13.1 User-defined data types

# User-Defined Data Types

##### the purpose of a user-defined data type
- To create a new data type (from existing data types)
- To allow data types not available in a programming language to be constructed // To extend the flexibility of the programming language
## Composite data types
- Composite data types can be user-defined or primitive
- Composite data types refer to other data types in their definition/contain more than one data type in their definition
- Composite data types can be record/set/class
#### What is meant by composite data types
-  A (user defined) data type that is a collection of data that can consist of multiple elements
-  of different or the same data types
-  grouped under a single identifier.  
#### What is meant by a user-defined composite data type
- A data type constructed by a programmer // not a primitive data type
- A data type that references at least one other data type…
- … the data types can be primitive, or user defined
##### example
Class / object / set / Record

### Record Data type
- *Allow programmer to create record data type with components that precisely match the data requirements of the particular program

```pseudocode
TYPE
<main identifier>
  DECLARE <subidentifier1> : <built in data type>
  DECLARE <subidentifier2> : <built in data type>
ENDTYPE

// Creating a variable using this record data-type.
DECLARE myVariable : main identifier // The variable is declared as a record

<main identifier>.<sub identifier(x)> ← <value>
```

Example
```pseudocode
TYPE
TEmployeeRecord                    
  DECLARE FirstName : STRING      
  DECLARE LastName : STRING
  DECLARE Salary$ : REAL
  DECLARE Position : STRING
ENDTYPE

DECLARE Employee1 : TStudentRecord

Employee1.FirstName ← "John"       
Employee1.LastName ← "Doe"
Employee1.Salary$ ← 2830.80
Employee1.Position ← "Project Manager"
```
### Set Data type
- Allows a program to create sets and to apply the mathematical operations defined in set theory
- A set is mathematical concept with important properties
  - Contains a collection of data values
  - No organisation of the data value within the set
  - Duplicate values are not allowed

```pseudocode
// In pseudocode the type definition has this structure:
TYPE <set-identifier> = SET OF <Basetype>

// Variable definition
DEFINE <identifier> (value1, value2, value3, ... ) : <set-identifier>
```

Example
```pseudocode
TYPE Days = SET OF STRING
DEFINE Today (Monday,Tuesday,Wednesday,Thursday,Friday,Saturday,Sunday) : Days
```

#### Objects and Classes
- Is a data type which is used is used for an object-oriented programming
- There are likely to be a number of built in classes
## Non-Composite data types
- Non-composite data types can both be user-defined or primitive
- Non-composite data types do not refer to other data types in their definition / contain one data type in their definition
- Non-composite data types can be primitive/enumerated/pointer
### What is meant by non-composite data types
-  It can be defined without referencing another data type
-  It can be a primitive type available in a programming language, **or** a user- defined type.
##### Enumerated data type
- A user-defined non-composite (data type)
- …with a list of all possible values
- …that is ordered.  
```pseudocode
TYPE <Datatype> = (<value1>,<value2>,<value3>…)
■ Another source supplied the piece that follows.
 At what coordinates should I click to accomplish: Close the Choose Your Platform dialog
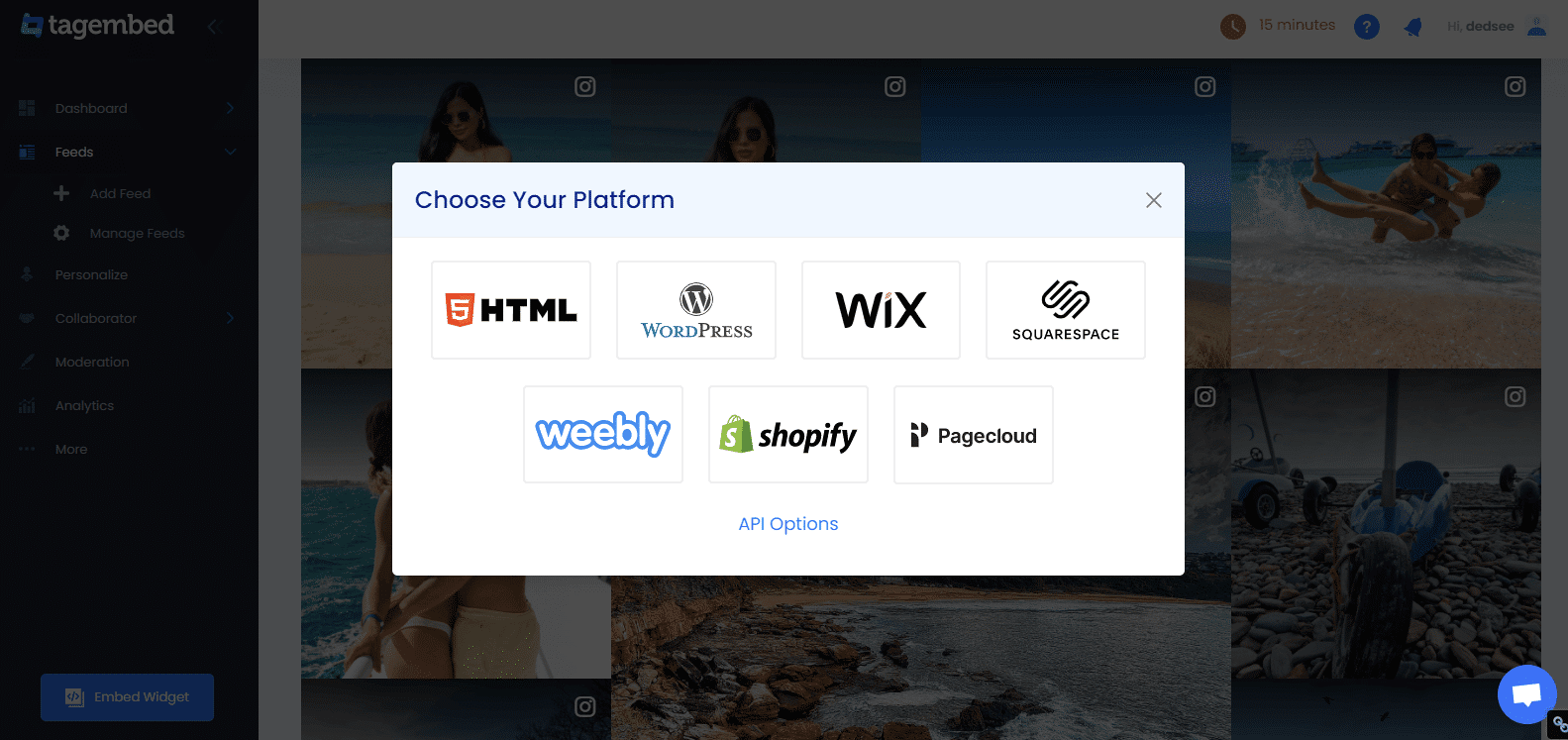click(1154, 200)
DECLARE <identifier> : <datatype>
```
Example
```pseudocode
TYPE Season = (Summer,Winter,Autumn,Spring) // Note: we are not writing
                                               Summer intead of "Summer" b/c
                                               it is a non-composite data type 
DECLARE ThisSeason : Season
DECLARE NextSeason : Season

ThisSeason <-- Autum 
NextSeason <-- ThisSeason + 1 // NextSeason is set to Spring
```
##### Pointer data type
- A user-defined non-composite (data type) (only award once)
- …that stores addresses/memory locations only
- …and indicates the type of data stored in the memory location.  
```
TYPE <Datatype> = ^<type name>

// Declaring a pointer variable
DECLARE <identifier> : <datatype>

<assignment value> ← <identifier>^  // This accesses the data stored at the address which IntegerPointer points to. This is known as dereferencing.
```
Example:
```
SecondPointer <-- @<identifier> //This stores the memory address of the <identifier> in SecondPointer 
SecondPointer^ <-- MyVariable //This stores the value in MyVariable to the memory location currently pointed by SecondPointer.
```

**Write pseudocode statements that will achieve the following.**

1. **Place the address of MyInt2 in the IPointer.**

```pseudocode
   IPointer <-- @MyInt2
   ```

2. **Assign the value 33 to the variable MyInt1.**

```pseudocode
   MyInt1<-- 33
   ```

3. **Copy the value of MyInt2 into the memory location currently pointed at by the IPointer.**

```pseudocode
   IPointer^ <-- MyInt2
   ```

Example Questions:
The value for *NumberOfCopies* must be between *1* *and* *10* inclusive.

```pseudocode
DECLARE NumberOfCopies : 1 .. 10
```

The values for *BicycleID* *must be between* *500* *and* *599* inclusive.

```pseudocode
DECLARE BicycleID : 500 .. 599
```